Federation Manager GuideDelegated Authentication for Federation UsersDelegated Authentication Configuration › Sample Configuration

Previous Topic: Delegated Authentication Configuration

Next Topic: Third-party WAM Configuration for Cookie Delegated Authentication

Sample Configuration

The following sample configuration is from the perspective of a SAML 2.0 IdP > SP partnership. The delegated authentication settings are on the SSO and SLO tab of the Partnership wizard.

This sample configuration reflects a SAML 2.0 configuration. The Identity Provider is http://idp1.xyz.com and the third-party WAM system is http://wamservice.xyz.com.

To configure cookie delegated authentication

  1. Log in to the Federation Manager UI.
  2. Create a partnership or edit an existing one.

    Note: To edit a partnership, deactivate it first.

  3. Navigate to the SSO and SLO step in the Partnership wizard.
  4. In the Authentication group box, set the fields as follows:
    Authentication Mode

    Delegated

    Delegated Authentication Type

    Select the cookie option that suits your environment.

    Legacy cookie

    For Java-only applications

    Open format cookie

    For use with a web access management application. You can use a Federation Manager SDK to create a Java or .NET application or you can use an application written in another language, provided you build the open format cookie manually.

    If you require FIPS 140-2 encryption, you must create the open format cookie using the Federation Manager Java or .NET SDK.

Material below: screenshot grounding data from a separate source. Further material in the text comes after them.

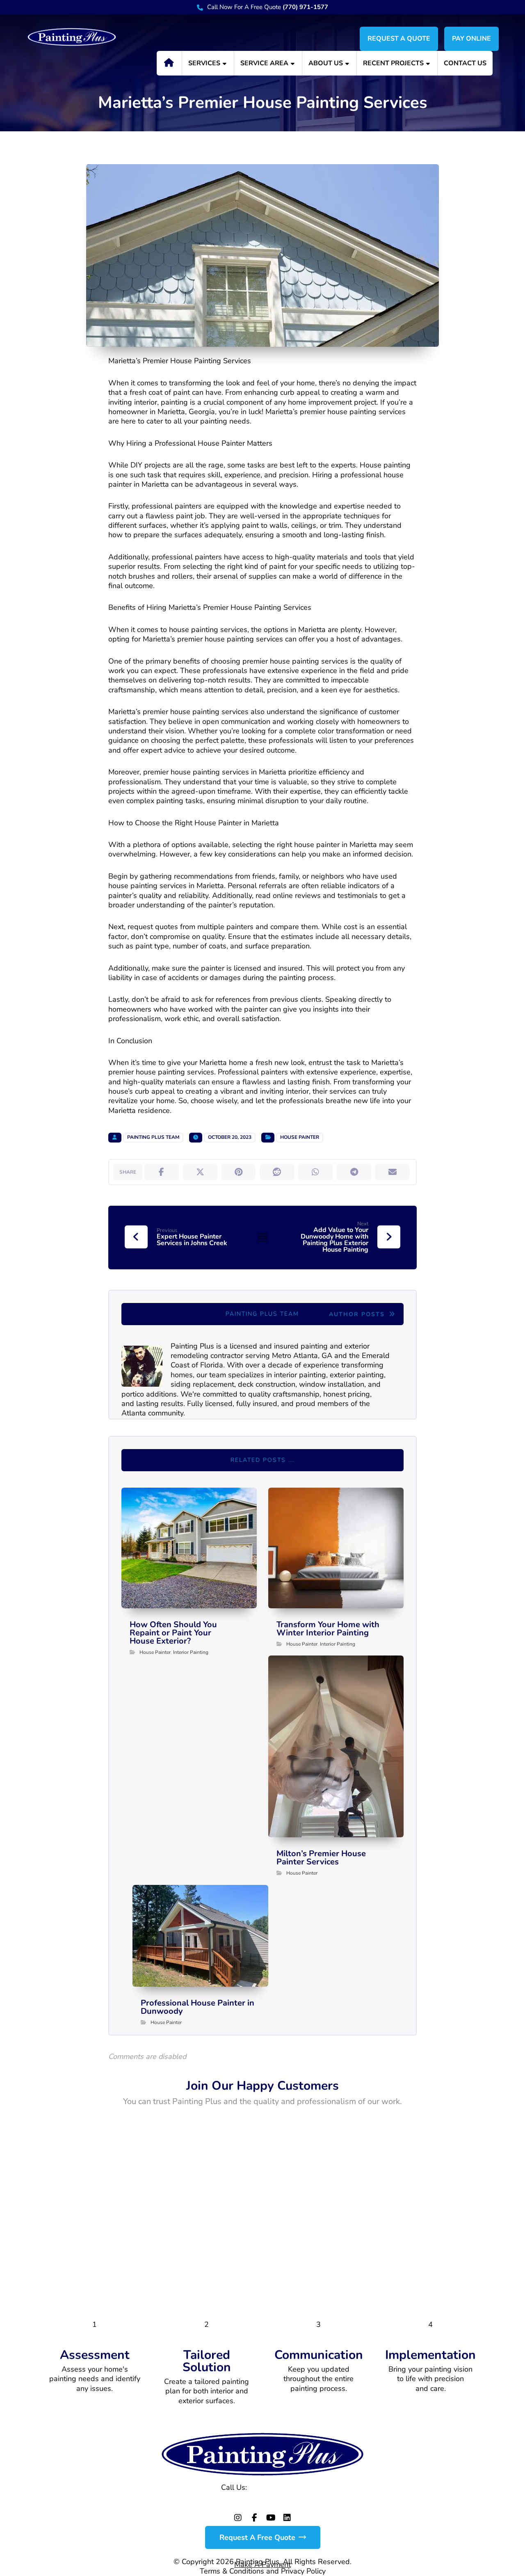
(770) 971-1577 (276, 2487)
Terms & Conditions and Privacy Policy (263, 2571)
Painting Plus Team (153, 1137)
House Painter (299, 1137)
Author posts (358, 1314)
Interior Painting (190, 1652)
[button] (161, 1172)
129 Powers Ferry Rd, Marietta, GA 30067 (262, 2502)
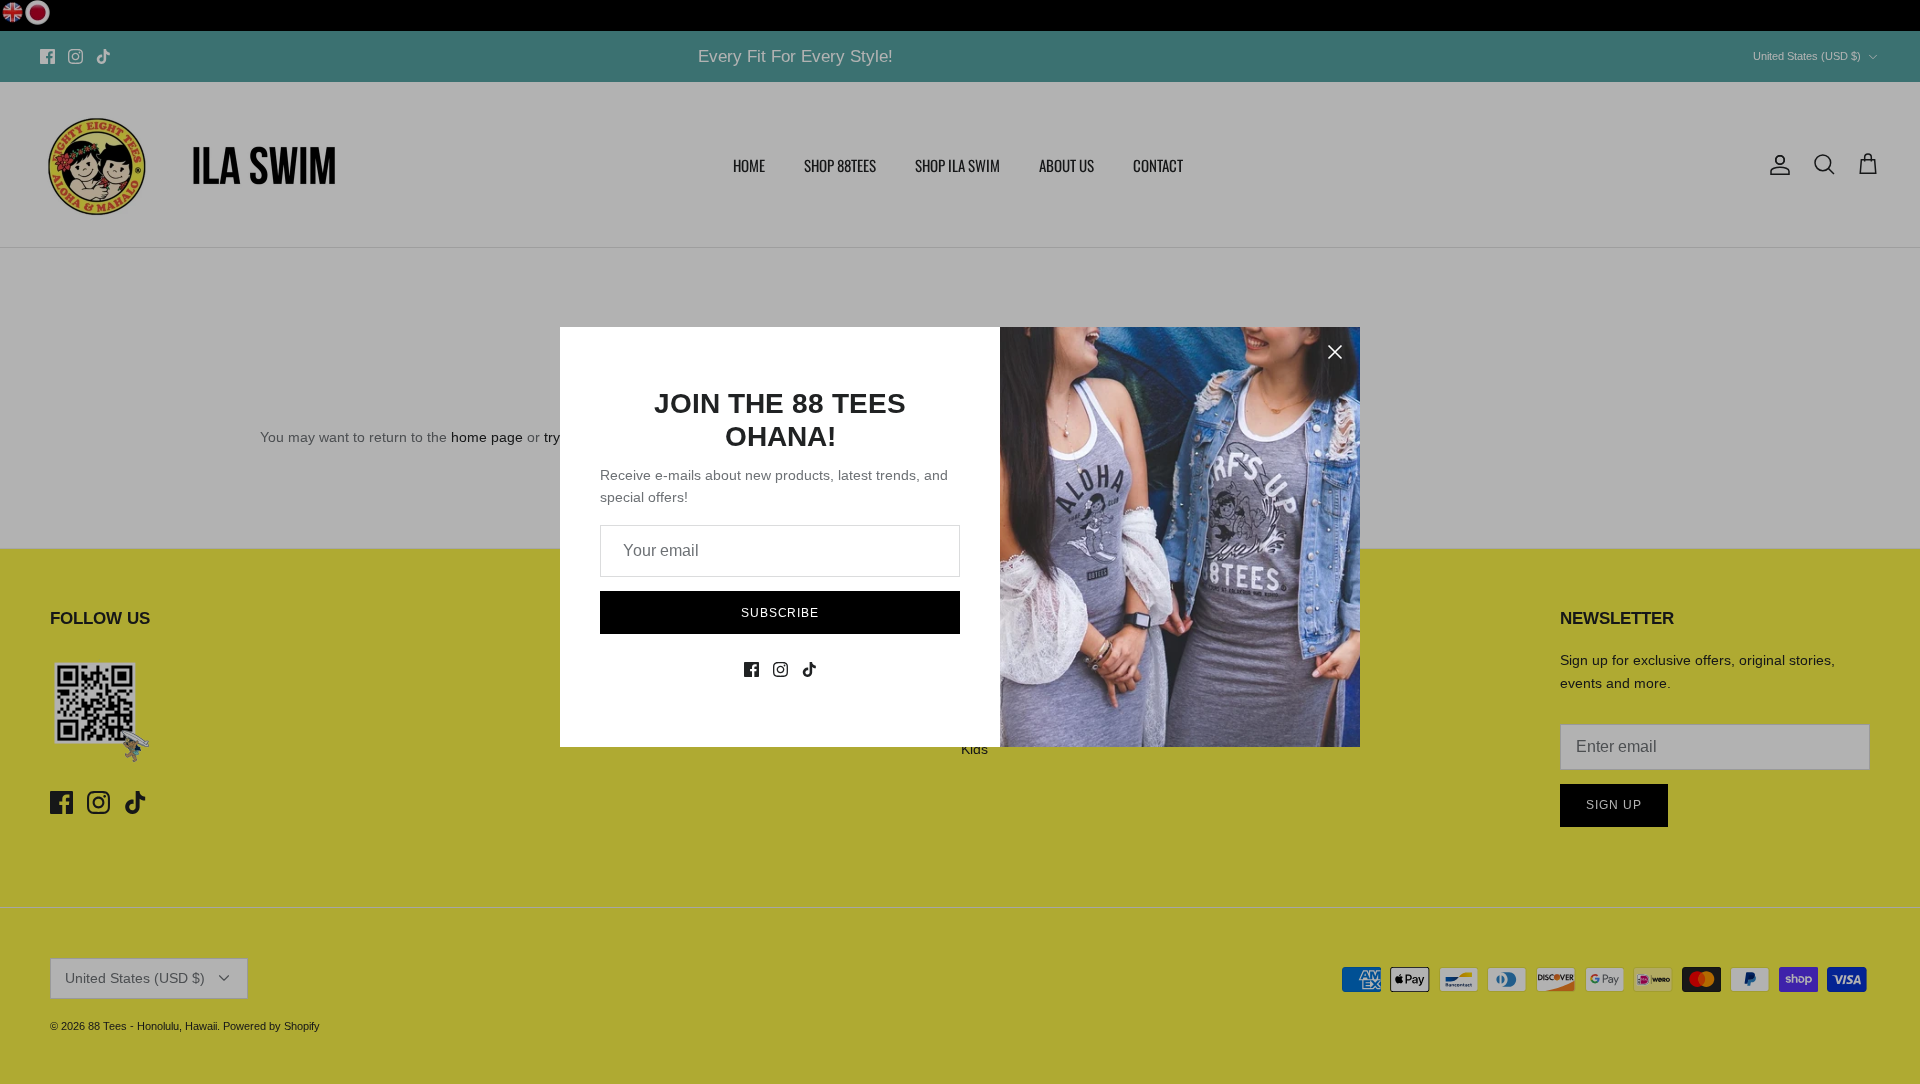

    Delegated Authentication URL

    http://wamservice.xyz.com

    This is the URL of the third-party WAM system that authenticates users and uses a Federation Manager SDK to create the cookie.

    Authentication Class

    Enter the authentication method used at the third party. For example:

    urn:oasis:names:tc:SAML:2.0:ac:classes:Kerberos

  5. Continue with partnership configuration.
  6. Communicate all the Cookie Settings on the Infrastructure, Deployment Settings dialog to the third-party WAM system.

    These values are used in the creation of the cookie.

To configure query string delegated authentication

  1. Log in to the Federation Manager UI.
  2. Create a partnership or edit an existing one.

    Note: To edit a partnership, deactivate it first.

  3. Navigate to the SSO and SLO step in the Partnership wizard.
  4. In the Authentication group box, set the fields as follows:
    Authentication Mode

    Delegated

    Delegated Authentication Type

    Query String

    Delegated Authentication URL

    http://wamservice.xyz.com

    This is the URL of the third-party WAM system that authenticates users and constructs the redirect URL back to Federation Manager with the query parameters.

    Hash Secret

    FederatedAuth1

    The third-party WAM system uses this secret to hash the login ID.

    Confirm Hash Secret

    FederatedAuth1

    Authentication Class

    Enter the authentication method used at the third party. For example:

    urn:oasis:names:tc:SAML:2.0:ac:classes:Kerberos

  5. Continue with partnership configuration.